(Beginning of EXTRACT)

According to the majority, Anne Need-ham’s claim is an even stronger case for “transferred negligence” than the Renslow plaintiff’s claim, presumably because Anne Needham was conceived at the time White Laboratories was negligent toward her mother. But the whole point of Renslow is that, if the harm to the plaintiff was reasonably foreseeable, it should not matter whether the plaintiff was conceived when the defendant’s negligent act occurred. The key to the court's holding in Renslow was not the “intimate relationship” between the plaintiff therein and her mother, it was the court’s finding that the harm suffered by the plaintiff was reasonably foreseeable. Indeed, at every step of its analysis, the court noted the foreseeability of the plaintiff’s harm. In short, the court in Renslow did not “transfer” any negligence on the part of the defendant toward the plaintiff’s mother from the mother to the plaintiff. To the contrary, the court in Renslow held that a duty ran to the plaintiff herself.1
Renslow, therefore, is not a “transferred negligence” case. Although the court noted that “the law recognizes a limited area of transferred negligence” in “derivative actions such as those of a husband or parent for the loss of the wife’s or child’s services,” the court did not ground its holding on the “transferred negligence” theory. It merely touched upon transferred negligence during its discussion of “duty” as a reflection of policy considerations, which in Illinois place great weight upon reasonable foreseeability. Moreover, because the type of derivative actions to which the court was referring in Renslow involve situations where the injury suffered by the “derivative” plaintiff is reasonably foreseeable, “transferred negligence,” at least as recognized by Illinois courts, seems to incorporate a reasonable foreseeability requirement. Finally, Anne Needham’s claim is *368not even analogous to a derivative action by a spouse or parent for the loss of the other spouse’s consortium or a child’s services or, for that matter, by a child for the loss of a parent’s services. In such cases, the injury to the derivative plaintiff follows from an injury to the direct (more direct than the derivative plaintiff, at least) victim of the defendant’s negligence. But Anne Needham does not claim an injury that derives from an injury to her mother. As noted earlier, her mother was not injured. Renslow, then, hardly wipes out White’s attack on the district court’s negligence charge. In my view, it bolsters White’s contention that the jury still had to find that the harm to Anne Needham was reasonably foreseeable before it could impose liability for negligence.

(End of EXTRACT)
(Beginning of DATA PROVIDED)

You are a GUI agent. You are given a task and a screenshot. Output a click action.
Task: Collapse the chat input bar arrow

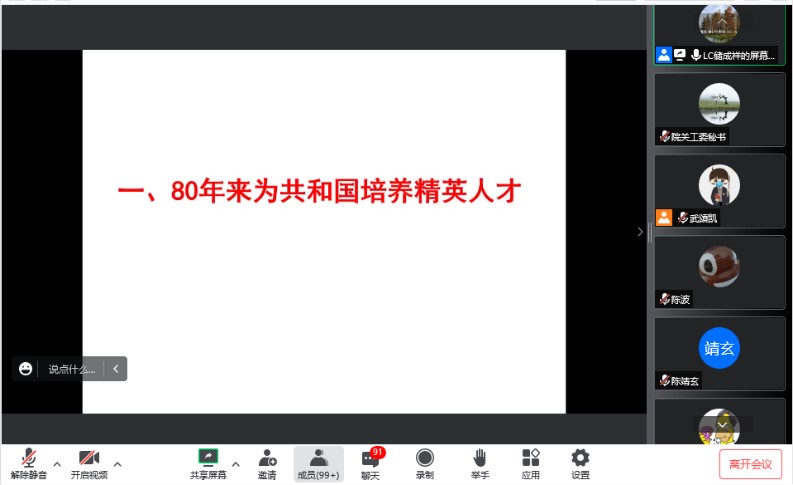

(End of DATA PROVIDED)

TASKS TO PERFORM:
[a] In the opinion discussing Renslow, what does the writer identify as the key to the court's holding in that case?
[b] Write the next passage of the opinion discussing Renslow and Anne Needham's claim, starting after its final sentence.

RESPONSES IN ORDER:
[a] The court's finding that the harm suffered by the plaintiff was reasonably foreseeable.

[b]
For these reasons, I dissent. The case should be reversed and remanded for a new trial. As it stands now, after almost a decade of litigation, the parties fulfilled their part of the bargain, but the federal courts never quite got it right.

. Admittedly, the Illinois Supreme Court’s opinion in Kirk v. Michael Reese Hospital and Medical Center, 117 Ill.2d 507, 111 Ill.Dec. 944, 513 N.E.2d 387 (1987), does seem to read Renslow differently. In Kirk, the court stated that "[t]he duty in Renslow was based primarily on the injury’s being a direct result of alleged negligence to the infant’s mother, which was found to have invaded the protected rights of the child, who was intimately related to the mother.” Id., 111 Ill.Dec. at 954, 513 N.E.2d at 397. The court in Kirk, however, did not use the "transferred negligence” doctrine, because no intimate relationship existed between the patient, who received negligent care from the defendant hospital, and the plaintiff, who was later injured while a passenger in plaintiff’s car. Id.
As my discussion above indicates, I disagree with the Kirk court’s construction of Renslow. Indeed, the court in Kirk used the absence of the intimate relationship between the patient and his car passenger to bar recovery for an injury that was foreseeable suffered by a plaintiff who was foreseeable. This seems to me an anomalous result. In any case, Kirk, at best, stands for the proposition that if no intimate relationship exists, there can be no transferred negligence. It does not support the proposition for which the majority would have to use it— that the presence of an intimate relationship between Anne and Mary Needham justifies "transferred negligence,” even where Anne’s injury was not foreseeable. Kirk says nothing about foreseeability; Renslow does.